Retatrutide so far looks the most compatible, but it is sample of 1.
That said, Reta is a triple agonist[0] and it seems to be quite amazing with good muscle retention as well -- it's unclear if this is just the people who are taking it being more likely to be gym goers. Up until now the only formulation I've seen that specifically targets preserving muscle is GLP1s in combination with bimagrumab[1].

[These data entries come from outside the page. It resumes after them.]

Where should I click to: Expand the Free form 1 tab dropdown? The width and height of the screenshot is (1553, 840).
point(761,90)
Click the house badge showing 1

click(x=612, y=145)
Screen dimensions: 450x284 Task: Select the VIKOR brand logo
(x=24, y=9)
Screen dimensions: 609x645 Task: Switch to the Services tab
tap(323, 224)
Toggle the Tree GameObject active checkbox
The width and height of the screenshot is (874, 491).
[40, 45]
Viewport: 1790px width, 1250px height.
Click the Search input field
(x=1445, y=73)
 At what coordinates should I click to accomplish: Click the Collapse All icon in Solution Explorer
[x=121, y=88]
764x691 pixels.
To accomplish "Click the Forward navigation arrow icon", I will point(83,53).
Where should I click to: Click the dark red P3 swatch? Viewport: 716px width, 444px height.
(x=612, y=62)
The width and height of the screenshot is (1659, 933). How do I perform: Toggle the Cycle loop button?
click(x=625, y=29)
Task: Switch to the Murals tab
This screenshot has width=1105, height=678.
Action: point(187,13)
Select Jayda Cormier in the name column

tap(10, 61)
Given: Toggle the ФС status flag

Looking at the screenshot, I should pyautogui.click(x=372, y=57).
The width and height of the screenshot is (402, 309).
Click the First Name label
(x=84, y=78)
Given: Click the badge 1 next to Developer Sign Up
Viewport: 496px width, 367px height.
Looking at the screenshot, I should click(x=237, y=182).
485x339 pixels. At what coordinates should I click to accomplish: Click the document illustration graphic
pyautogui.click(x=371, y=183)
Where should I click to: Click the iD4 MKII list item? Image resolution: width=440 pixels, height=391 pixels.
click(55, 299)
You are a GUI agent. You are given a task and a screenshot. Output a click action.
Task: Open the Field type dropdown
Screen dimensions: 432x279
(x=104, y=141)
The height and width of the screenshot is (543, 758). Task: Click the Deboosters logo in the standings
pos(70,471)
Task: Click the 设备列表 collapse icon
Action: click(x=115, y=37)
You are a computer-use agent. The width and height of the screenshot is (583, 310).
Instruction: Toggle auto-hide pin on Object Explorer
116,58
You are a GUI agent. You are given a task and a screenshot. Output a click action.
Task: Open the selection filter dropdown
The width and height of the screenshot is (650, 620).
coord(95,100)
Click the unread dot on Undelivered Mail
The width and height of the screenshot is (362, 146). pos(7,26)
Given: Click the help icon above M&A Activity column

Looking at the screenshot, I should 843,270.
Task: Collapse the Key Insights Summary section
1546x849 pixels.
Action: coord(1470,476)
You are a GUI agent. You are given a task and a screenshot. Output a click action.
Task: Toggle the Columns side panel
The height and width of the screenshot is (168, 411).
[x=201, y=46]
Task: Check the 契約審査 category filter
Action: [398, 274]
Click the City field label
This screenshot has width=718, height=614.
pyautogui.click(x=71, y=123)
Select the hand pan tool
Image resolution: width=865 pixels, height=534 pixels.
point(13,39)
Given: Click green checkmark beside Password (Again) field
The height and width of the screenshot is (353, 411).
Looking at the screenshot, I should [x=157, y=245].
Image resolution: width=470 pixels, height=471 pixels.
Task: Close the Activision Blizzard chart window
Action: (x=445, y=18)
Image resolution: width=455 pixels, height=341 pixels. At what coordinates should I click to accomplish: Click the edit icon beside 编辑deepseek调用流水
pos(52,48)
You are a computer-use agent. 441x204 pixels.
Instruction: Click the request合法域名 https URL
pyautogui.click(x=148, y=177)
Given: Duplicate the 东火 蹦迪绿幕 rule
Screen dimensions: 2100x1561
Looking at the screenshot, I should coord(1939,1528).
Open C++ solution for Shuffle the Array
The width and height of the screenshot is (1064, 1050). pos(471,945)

[0]: https://glp1.guide/content/a-new-glp1-retatrutide/
[1]: https://glp1.guide/content/preserving-muscle-glp1s-with-bima...
A fancy way of saying: I *think* Semaglutide is best.
Unless you mean that Semaglutide worked best for you, right now the research points at Tirzepatide being most effective for weight loss (says nothing about t2d though).
While 2032 seems very far away now, its actually remarkably soon in the grand scheme of society.
My understanding is one of their defendable moats is the patent not on the compound itself, but on the injectors. Which is far longer.
They have also made a business of either stifling or “catch and kill”ing of the generics for their products. It’s cheaper to pay off a generic manufacturer to not compete with the new thing than it is to lose price elasticity of the n non-generic.
That is very typical in the drug/medical industry. To the point where it is sometimes (often? usually?) an intentional strategy.
There are dozens of autoinjector manufacturers, and generics can and do change manufacturers. It looks like semaglutide uses an off the shelf Yposomate pen, although Novo Nordisk uses different injectors depending on the country and indication.
Novo Nordisk also has an in house pen, but this would not prevent someone from competing, unless patients simply prefer that design to a generic one.
Eminent domain would still require fair compensation to the company, so you'd have to pay them more or less what they'd lose from not having the patent anymore.
(Though I think the term you might be looking for is 'compulsory licensing' or so? Not sure.)
The drug companies are presumably pricing optimally for profit (but not for maximum public benefit, for which the optimum price is ~0). You could calculate the net present value of the drug companies' total profits attributable to the patent, add on 10% as a bonus, and pay them off. If the welfare gains of having cheap drugs are genuinely greater than the value of the patent to the holder, this would be win/win.